辺りはだんだん暗くなり始め、提灯の光が映えるようになってきた。

その光が、淡く、私たちを包み込む。


「相手を信じてみて」


誰のことも信用していないような目。その目には今、提灯の光が灯り出した。

綺麗で透き通った茶色が、前髪からのぞいていた。


「……僕、頑張ってみようかな」


水に浮かぶ宇宙玉が、コツンとぶつかった。

音も立てず、静かに距離を縮めて。

その後はまた何人かお客さんも来て、あっという間に時間が過ぎて行った。


「柊花ちゃん、お手伝いしてくれてありがとうね〜助かった!」


芽衣さんが帰ってくると時刻は18時。既に二時間経っていた。


「こちらこそ!貴重な体験をさせていただいて……あの、今から雪斗くんとお祭りに行くのはダメですか?」


「え?柊花ちゃんがいいならぜひお願いしたいけど……」


「雪斗くん、どうかな?」


私は雪斗くんと目を合わせて聞いてみる。

正直私のわがままでもあるのだ。結菜ちゃんがこれからお手伝いで、一人でお祭りは流石に楽しめないから。

雪斗くんとなら楽しめることもあるかもしれない。

それに……


「どうしてそこまでしてくれるの……?」


「だって私達友達でしょ!」


私達は友達になったのだ。理由なんていらない。些細なことでも友達だと思えるんだってことを彼に教えたい。

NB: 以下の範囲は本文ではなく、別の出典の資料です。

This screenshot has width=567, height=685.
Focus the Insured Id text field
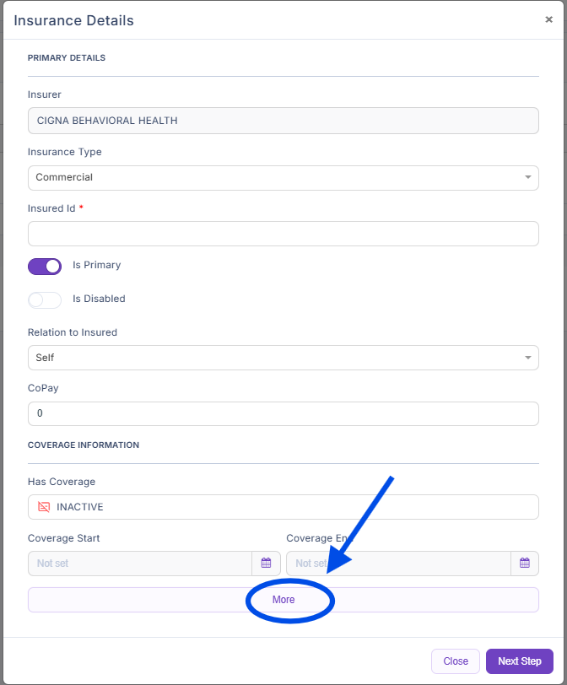click(x=283, y=234)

雪斗くんはみるみるうちに顔に花火が咲いて、うん!と答えてくれた。



人が多い。村人だけじゃないと思えるほどに。村の外からもきてるのかな?だとしたらどこから?

神様ってこの村の外も作っているのかな。

本当に、にぎやかだ。


「まずはどこ行きたい?」


「お腹すいたからご飯食べたいな」


ご飯で思い出した。

アスパラガス……


「アスパラ焼きそばとかどう?」


「いいよ!」


3人待ちだったからすぐに順番が回ってきた。

森原くんはもういない。

メニューを見ると、思っていたより種類が多かった。


「塩…エスニック…トマト…ソース…雪斗くんはどれがいい?」


「僕ソース」


「じゃあ、ソース2つとラムネ2つください」


2番人気なため、あらかじめ用意されていたものを受け取る。

食べる場所がないかを探していると、出店と出店の間にベンチを見つけた。


「ここで食べようか」


「あ、ちょっとかき氷買ってくる!先食べてていいよ!」


行ってしまった……

先食べるのはなんだか気が引けるから、ちょっと待ってようかな。

ベンチに座って待っていると、声をかけられた。


「……あれ、……穂鞠、さん?……」


「あ、さざめさん」


「…………」


……ん?何?さざめさん止まっちゃった……


「あ、さざめさんはどうしてここに?もしかして一人ですか?」


「……いえ、私は仕事が、あるので……」


そうなんですね、仕事か〜そういえばさざめさんは案内人だったな。

案内人の人ってこういう所でどんな仕事しているんだろう。


「……穂鞠、さんはどうしてここに?」


「私は人を待ってるんです。これからご飯で」


「……ああ、友達がいていいですね」


「おかげさまで……」


なんだかさざめさん疲れてる?隈ができてるような?


「柊花お姉さん、この人、誰?」


いつのまにか雪斗くんがさざめさんの後ろに立っていた。

かき氷二つ?私の分も買ってきてくれたのかな?


雪斗くんの顔を見た瞬間、一瞬だけさざめさんの表情が揺らいだ気がした。


「……あ、30分後に神楽舞が広場で始まるので、行ってみたら、どうでしょう?……えっと、では…」


さざめさんは、今まで見たことのない速さでそそくさと行ってしまった。

あれ、

もしかしたら雪斗くんに既視感を覚えたのはさざめさんが原因、かも……



「神楽舞……?」


「この村のお祭りでは、毎回神巫様が舞を舞っているんだよ。母さんが言うには神様とお話しをするんだとか?」


「そんなのがあるんだ……」


燈凛町の神楽舞は毎年年始に行う。巫女が行うのが普通だけど、確か今年は色々上手くいかなかったみたいで湊がやっていた。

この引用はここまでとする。